Stored records>
════════
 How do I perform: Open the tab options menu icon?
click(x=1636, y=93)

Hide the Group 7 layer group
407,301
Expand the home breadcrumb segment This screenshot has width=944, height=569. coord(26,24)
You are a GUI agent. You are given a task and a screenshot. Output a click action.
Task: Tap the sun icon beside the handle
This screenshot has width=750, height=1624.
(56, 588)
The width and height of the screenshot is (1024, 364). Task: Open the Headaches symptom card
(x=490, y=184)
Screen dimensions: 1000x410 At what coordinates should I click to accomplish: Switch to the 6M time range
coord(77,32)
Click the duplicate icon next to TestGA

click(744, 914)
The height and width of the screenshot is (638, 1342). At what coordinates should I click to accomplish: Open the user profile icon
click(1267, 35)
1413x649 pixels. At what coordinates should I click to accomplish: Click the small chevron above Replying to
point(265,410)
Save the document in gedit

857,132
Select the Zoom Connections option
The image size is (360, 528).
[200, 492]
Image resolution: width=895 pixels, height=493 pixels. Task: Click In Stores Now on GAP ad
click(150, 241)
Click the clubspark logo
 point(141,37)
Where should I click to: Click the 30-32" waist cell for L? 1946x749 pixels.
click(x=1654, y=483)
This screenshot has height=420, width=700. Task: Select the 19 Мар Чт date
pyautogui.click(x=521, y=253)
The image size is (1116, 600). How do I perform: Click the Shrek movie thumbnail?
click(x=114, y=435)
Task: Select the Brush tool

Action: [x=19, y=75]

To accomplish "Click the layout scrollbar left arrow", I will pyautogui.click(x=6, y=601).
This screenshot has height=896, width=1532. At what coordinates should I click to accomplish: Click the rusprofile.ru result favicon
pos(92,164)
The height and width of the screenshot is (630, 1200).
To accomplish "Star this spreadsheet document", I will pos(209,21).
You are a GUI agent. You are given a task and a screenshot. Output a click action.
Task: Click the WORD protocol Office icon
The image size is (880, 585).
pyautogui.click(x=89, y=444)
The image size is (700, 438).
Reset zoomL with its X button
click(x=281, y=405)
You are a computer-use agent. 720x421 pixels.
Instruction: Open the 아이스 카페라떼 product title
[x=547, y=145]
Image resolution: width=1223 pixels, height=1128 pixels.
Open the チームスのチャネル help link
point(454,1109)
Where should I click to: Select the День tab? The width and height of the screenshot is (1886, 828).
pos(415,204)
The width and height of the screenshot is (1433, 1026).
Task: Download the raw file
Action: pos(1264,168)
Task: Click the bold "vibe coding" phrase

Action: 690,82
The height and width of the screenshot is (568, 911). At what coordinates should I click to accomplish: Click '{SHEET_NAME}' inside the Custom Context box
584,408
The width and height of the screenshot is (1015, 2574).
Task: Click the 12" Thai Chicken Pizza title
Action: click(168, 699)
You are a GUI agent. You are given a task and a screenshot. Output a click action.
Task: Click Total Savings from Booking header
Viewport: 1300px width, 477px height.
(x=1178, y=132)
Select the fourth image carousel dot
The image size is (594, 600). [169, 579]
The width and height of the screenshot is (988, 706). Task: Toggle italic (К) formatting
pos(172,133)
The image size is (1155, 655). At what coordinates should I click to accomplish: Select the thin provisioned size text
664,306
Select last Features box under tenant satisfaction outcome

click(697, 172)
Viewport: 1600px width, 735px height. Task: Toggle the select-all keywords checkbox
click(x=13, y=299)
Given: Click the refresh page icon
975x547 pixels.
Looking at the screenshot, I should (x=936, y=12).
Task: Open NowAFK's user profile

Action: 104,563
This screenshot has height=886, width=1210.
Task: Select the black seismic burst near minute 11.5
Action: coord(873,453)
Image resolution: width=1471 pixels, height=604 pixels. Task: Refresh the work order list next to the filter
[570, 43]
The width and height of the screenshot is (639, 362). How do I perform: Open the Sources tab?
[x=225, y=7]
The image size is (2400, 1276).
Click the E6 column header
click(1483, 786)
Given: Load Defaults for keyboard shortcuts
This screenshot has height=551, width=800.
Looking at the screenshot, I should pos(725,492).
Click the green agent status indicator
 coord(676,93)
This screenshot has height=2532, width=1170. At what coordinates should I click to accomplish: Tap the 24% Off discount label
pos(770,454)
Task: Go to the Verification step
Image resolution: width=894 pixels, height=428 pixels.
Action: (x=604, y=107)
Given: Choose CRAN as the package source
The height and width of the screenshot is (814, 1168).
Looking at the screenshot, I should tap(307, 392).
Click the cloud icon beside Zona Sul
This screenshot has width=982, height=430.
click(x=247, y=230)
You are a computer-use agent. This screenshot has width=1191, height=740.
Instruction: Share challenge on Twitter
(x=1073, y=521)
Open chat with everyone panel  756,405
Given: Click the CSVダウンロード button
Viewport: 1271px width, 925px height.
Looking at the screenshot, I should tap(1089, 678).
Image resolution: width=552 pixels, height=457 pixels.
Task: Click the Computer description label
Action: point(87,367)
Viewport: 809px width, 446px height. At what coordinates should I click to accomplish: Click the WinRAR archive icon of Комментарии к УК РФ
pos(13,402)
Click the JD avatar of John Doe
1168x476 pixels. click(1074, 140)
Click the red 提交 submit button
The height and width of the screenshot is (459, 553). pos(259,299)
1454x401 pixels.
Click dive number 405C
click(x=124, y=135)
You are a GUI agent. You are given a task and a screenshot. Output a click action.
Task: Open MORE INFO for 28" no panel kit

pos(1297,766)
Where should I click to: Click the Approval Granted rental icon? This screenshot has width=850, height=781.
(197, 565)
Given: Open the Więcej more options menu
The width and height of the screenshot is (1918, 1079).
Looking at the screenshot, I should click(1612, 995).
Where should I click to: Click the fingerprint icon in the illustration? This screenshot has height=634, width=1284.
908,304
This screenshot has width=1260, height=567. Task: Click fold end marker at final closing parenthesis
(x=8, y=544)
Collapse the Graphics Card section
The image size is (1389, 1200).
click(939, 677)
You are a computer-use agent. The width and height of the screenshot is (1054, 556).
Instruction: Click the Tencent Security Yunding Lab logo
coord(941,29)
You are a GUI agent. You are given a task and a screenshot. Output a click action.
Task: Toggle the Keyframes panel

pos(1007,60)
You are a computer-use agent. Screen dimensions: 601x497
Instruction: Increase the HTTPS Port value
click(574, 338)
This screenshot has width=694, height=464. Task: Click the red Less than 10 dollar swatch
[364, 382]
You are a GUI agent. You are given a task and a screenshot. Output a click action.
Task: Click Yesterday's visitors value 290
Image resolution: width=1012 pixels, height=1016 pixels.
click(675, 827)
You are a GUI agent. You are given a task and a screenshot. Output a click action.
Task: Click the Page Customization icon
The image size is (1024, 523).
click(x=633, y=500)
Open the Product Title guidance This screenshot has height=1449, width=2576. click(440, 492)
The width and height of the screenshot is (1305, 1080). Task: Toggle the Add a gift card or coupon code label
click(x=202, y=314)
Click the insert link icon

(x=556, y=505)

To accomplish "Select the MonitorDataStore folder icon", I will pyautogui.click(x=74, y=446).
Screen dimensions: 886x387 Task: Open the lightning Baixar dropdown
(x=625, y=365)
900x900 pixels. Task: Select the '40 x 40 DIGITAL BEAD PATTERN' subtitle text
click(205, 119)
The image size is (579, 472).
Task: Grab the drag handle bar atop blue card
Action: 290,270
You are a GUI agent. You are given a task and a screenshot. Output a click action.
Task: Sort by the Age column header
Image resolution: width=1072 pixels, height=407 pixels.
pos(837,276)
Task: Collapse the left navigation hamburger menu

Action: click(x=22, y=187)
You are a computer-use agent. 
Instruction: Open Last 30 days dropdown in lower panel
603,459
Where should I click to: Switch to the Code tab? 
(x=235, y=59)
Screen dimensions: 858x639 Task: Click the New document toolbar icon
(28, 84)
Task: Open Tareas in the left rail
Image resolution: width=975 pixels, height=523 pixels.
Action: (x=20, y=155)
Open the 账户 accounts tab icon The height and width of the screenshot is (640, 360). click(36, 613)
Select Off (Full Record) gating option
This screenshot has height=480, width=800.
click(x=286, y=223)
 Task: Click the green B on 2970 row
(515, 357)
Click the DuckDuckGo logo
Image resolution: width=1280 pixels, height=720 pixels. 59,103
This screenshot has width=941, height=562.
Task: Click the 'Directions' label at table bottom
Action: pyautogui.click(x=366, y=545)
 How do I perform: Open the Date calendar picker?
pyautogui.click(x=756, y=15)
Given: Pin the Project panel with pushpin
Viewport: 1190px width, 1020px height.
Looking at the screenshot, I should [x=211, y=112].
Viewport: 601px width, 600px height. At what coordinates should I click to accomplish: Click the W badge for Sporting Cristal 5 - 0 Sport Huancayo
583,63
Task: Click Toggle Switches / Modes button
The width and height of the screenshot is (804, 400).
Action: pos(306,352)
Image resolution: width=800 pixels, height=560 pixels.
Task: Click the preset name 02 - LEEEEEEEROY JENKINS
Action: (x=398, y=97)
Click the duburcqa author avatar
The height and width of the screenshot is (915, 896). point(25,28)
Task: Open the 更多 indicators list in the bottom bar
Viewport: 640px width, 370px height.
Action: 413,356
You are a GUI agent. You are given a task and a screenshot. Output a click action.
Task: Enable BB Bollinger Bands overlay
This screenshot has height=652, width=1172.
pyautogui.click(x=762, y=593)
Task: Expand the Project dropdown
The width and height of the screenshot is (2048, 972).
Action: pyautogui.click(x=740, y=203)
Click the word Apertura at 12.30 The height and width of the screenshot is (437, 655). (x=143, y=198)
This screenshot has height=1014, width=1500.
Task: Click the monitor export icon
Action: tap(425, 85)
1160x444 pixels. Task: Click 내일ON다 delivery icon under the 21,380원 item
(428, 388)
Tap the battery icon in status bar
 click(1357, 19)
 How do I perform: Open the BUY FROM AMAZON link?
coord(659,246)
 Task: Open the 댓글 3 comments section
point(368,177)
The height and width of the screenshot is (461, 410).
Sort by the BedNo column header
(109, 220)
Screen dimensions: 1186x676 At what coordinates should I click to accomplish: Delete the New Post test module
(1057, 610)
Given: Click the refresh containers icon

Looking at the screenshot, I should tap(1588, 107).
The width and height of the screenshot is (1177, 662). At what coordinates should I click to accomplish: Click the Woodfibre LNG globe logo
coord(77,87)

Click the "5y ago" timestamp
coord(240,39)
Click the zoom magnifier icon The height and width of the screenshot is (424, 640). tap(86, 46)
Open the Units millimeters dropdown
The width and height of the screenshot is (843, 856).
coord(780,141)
════════
WHAT THE TASK REQUIRES>
Show every line of the data that includes the string "Expand".

WRITTEN ANSWER>
Expand the home breadcrumb segment This screenshot has width=944, height=569. coord(26,24)
Task: Expand the Project dropdown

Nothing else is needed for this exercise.